Equity capital gains are free if you sell shares after a year. You don’t pay long term capital gains taxes for shares sold on a stock exchange.

But if you look at other “assets”, equity is getting a great deal:

  • For gold, you have to hold for three years before you get “long term” gains, which are taxed at 20%.
  • For real estate the house has to be held for three years, and again 20% gains taxes apply (though taxes can be offset if you buy a new house)
  • For debt mutual funds you have now hold for three years before you can apply “indexation” benefits and claim long term capital gains (which are 20% of indexed gains, or 10% of unindexed gains, whichever is lower)
  • For unlisted companies, you pay 20% capital gains taxes if you sell shares after a year. (This is still one year, but the taxes are large)

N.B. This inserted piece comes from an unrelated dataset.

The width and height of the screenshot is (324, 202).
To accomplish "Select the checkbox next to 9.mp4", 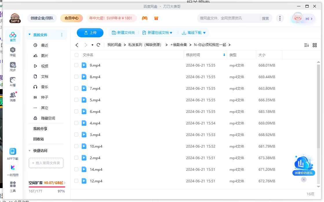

Listed stocks are the only real asset class where, after just one year, you pay no taxes whatsoever.

This is being abused to launder black money

Consider this scheme:

  • A person called “Bhushan” owning shares in “black” buys 5 crore shares today, of a small listed company, in a preferential deal at Rs. 1 per share
  • Some operators do circular trading and move the share price up to Rs. 500 per share.
  • This process is done over one year.
  • “Bhushan” then transfers Rs. 2500 crores in black money out of India through the hawala mechanism to a foreign country.
  • This money in the foreign country is then put in an “FPI” (a foreign portfolio investors) which has big names in it like Merrill Lynch and so on. Because to them, the foreign entity is legit.
  • That FPI account then buys this Rs. 500 share from “Bhushan” at that massive valuation, from the market, for Rs. 2500 crores.
  • “Bhushan” now pays zero taxes, because the capital gains on his investment is Long Term (more than 1 year).
  • “Bhushan” has just converted Rs. 2500 cr. from black to white money!

This is not an insane case. Recently, SEBI banned 260 entities for doing something like this, including the promoters of the troubled Bhushan Steel.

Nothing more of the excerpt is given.